Apache Spark tutorial – a complete guide

 857 total views,  1 views today

Apache Spark tutorial

In this tutorial, we will learn Apache Spark. After reading this entire tutorial I am sure you will gain in-depth knowledge on Apache Spark.


  1. Introduction to Apache Spark
  2. Guide to Install Apache spark in Ubuntu 16.04 18.04
  3. Apache Spark features explained in detail
  4. Apache Spark architecture – Master and worker
  5. Apache Spark architecture – Driver and Executor
  6. SparkContext
  7. SparkSession
  8. RDD (Resilient distributed dataset)
  9. RDD Features


What is Apache Spark?

Apache Spark is an open-source, high-speed, near real-time, fault-tolerant,in-memory cluster computing framework.

Let us break each feature further,

  • Open source – It is completely free to use
  • High-speed – 100X faster than Hadoop
  • Near real-time processing – process data in real-time
  • Fault-tolerant – handles failure efficiently
  • In-memory cluster computing framework – Reduced read-write I/O operations and data is copied to RAM and processed

Apache Spark History

Apache Spark was initially a research project at the UC Berkeley AMPLab in 2009 and later it was moved to open source in 2010. And in 2013, it was moved to Apache Software Foundation. It has now become a successful project in Apache and is being adopted extensively in top organizations around the globe. Needless to say, the developer community has grown wider.

Why Apache spark was designed?

Hadoop MapReduce was the main reason for designing and developing the Apache spark framework.

As per official documentation,

Our goal was to design a programming model that supports a much wider class of applications than MapReduce, while maintaining its automatic fault tolerance In particular, MapReduce is inefficient for multi-pass applications that require low-latency data sharing across multiple parallel operations

So Apache was designed to overcome the limitations of traditional MapReduce.

What are the important limitations of MapReduce?

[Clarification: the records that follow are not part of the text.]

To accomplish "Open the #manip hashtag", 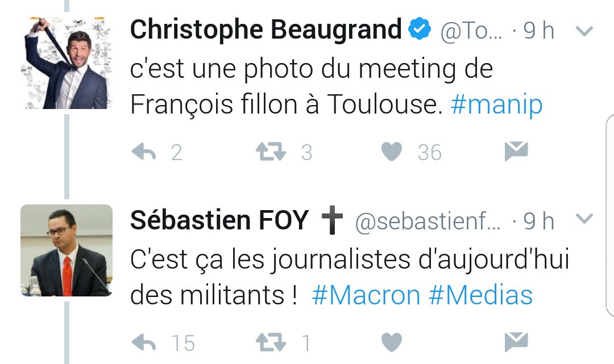I will [496, 106].
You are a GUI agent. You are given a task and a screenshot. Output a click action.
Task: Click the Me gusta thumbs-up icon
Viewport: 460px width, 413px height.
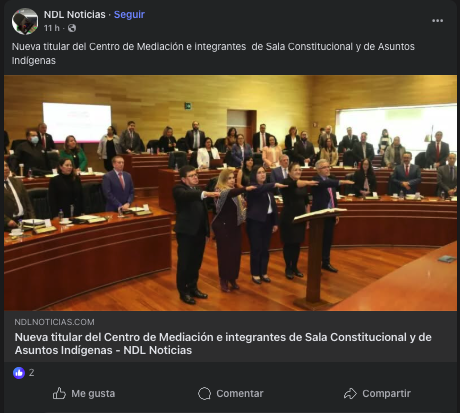point(59,393)
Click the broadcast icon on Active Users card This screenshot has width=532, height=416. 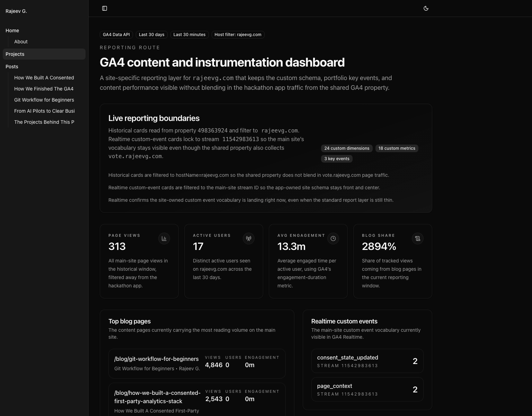click(248, 239)

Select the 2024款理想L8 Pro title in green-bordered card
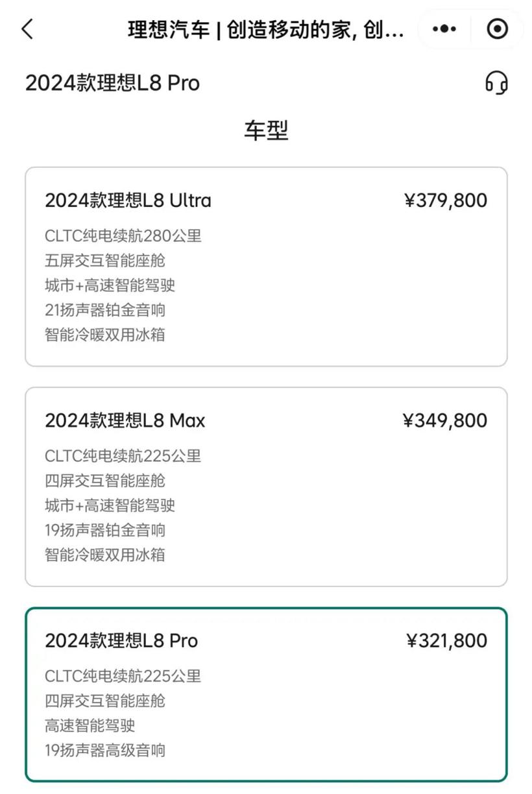tap(121, 641)
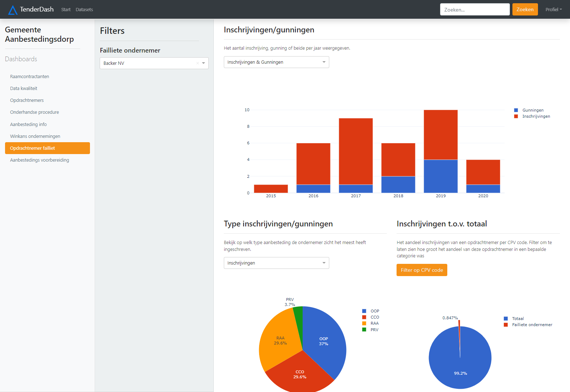Click the TenderDash triangle logo
Viewport: 570px width, 392px height.
click(x=13, y=10)
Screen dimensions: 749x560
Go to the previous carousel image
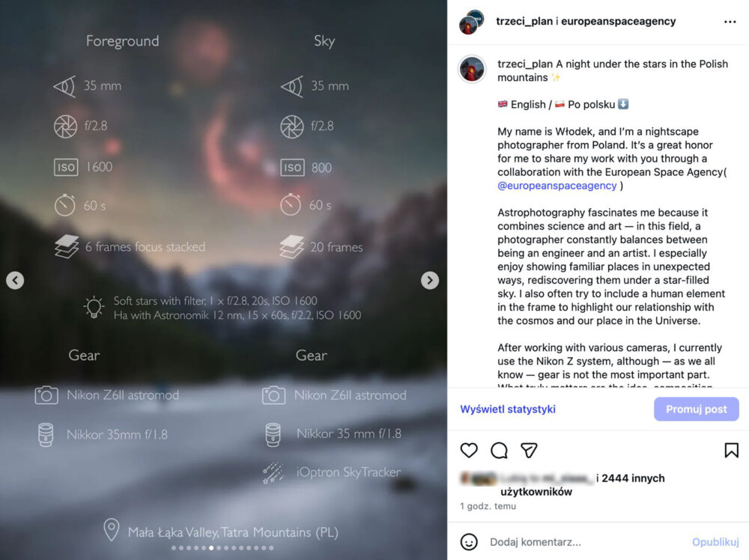click(x=15, y=280)
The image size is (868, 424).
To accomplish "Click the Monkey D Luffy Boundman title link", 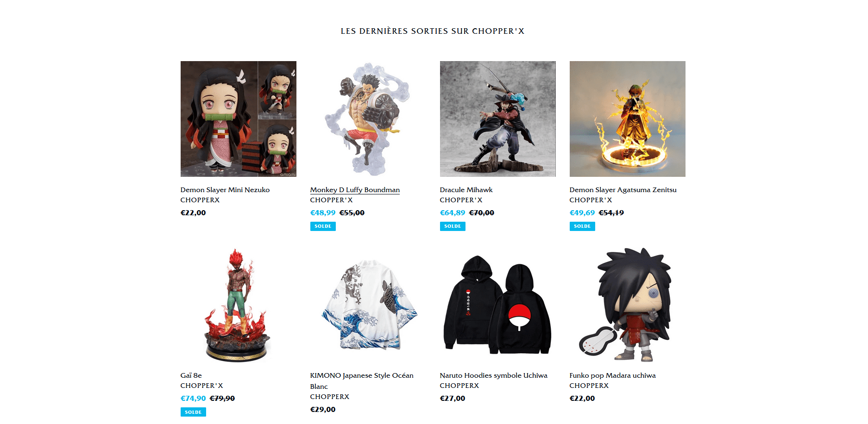I will pos(355,190).
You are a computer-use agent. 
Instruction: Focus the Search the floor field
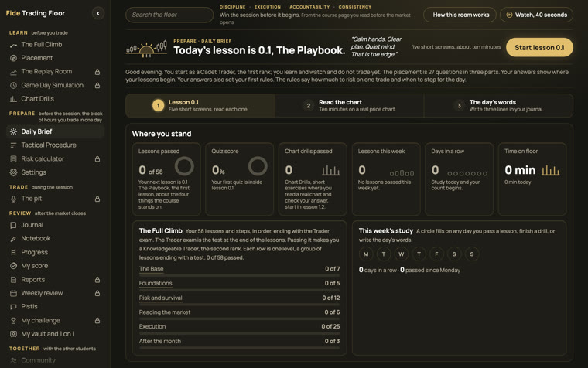click(169, 15)
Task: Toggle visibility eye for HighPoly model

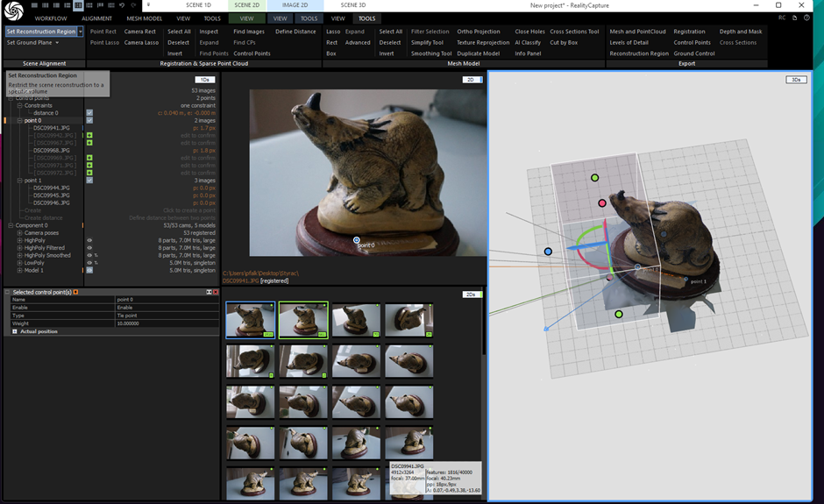Action: [x=89, y=240]
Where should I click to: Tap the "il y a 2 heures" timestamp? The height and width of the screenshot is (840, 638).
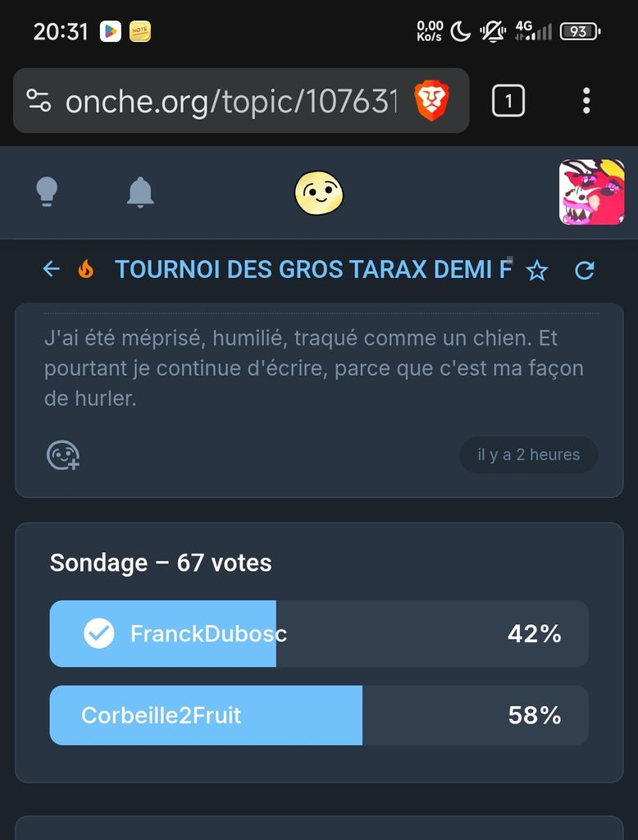[528, 454]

  1. MapReduce is a batch processing framework for large datasets. It runs on top of data stored for quite a while. This is not for real-time analytics. The end-user has to wait for the map-reduce program to complete and he/she has to visualize the data.No Real-time processing only Batch processing.
  2. MapReduce runs in two phases. One is Mapper and the other is reducer. The output of each task is stored in the file system and read by the following tasks. Thus, MapReduce performs multiple reads and write operations. This makes the MapReduce program run slower thereby increasing the latency.
  3. It is not suitable for iterative processing that is chaining/sequencing of one map-reduce program to another.

What does Apache spark achieve when compared to MapReduce?

1. 100X processing speed.

How? It processes the data in-memory and only minimal I/O operations are performed when data spills over. Intermediate data is stored in memory and data is spawned across the clusters to process them parallelly. This is one of the key features of Apache spark.

What if the size of data is more than size of RAM(in-memory).In this case, spark writes the spillover data to disk. So only limited read and write are performed. Apache spark is capable of providing real-time analytics at 100X speed than Hadoop MapReduce.

2. Mutli language supports

Apache spark applications can be written in Java, Scala, Python and R.So developers can choose their preferred language to develop spark apps.

One thing to note is, Apache spark is developed in Scala and runs in Java virtual machine.

3. Shell supports

We can execute our programs in spark interactive shell. But it is limited only for Scala and python.

4. Easy to use

Apache spark provides developer-friendly APIs to develop spark applications.MapReduce involves developing Driver, Map and reduce class. But in spark, the APIs are so simple that the lines of code are very minimal.

5. Lazy Evaluation

Unlike MapReduce, the spark doesn’t load data in-memory once the application is executed. It only loads the data when it is needed. This means, we can perform any number of transformations to our input data and it will only load the data when we make an action on them. This evaluation is maintained in DAG.

Will Apache spark replace Hadoop?

The answer is – it depends. If you have a Hadoop cluster running, you can run Apache spark applications on top of that.YARN can be used as a cluster manager. Of course,map-reduce programs can be replaced with Spark programs but it is not necessary to remove the complete Hadoop cluster. Apache spark can work well with Hadoop, YARN, and HDFS.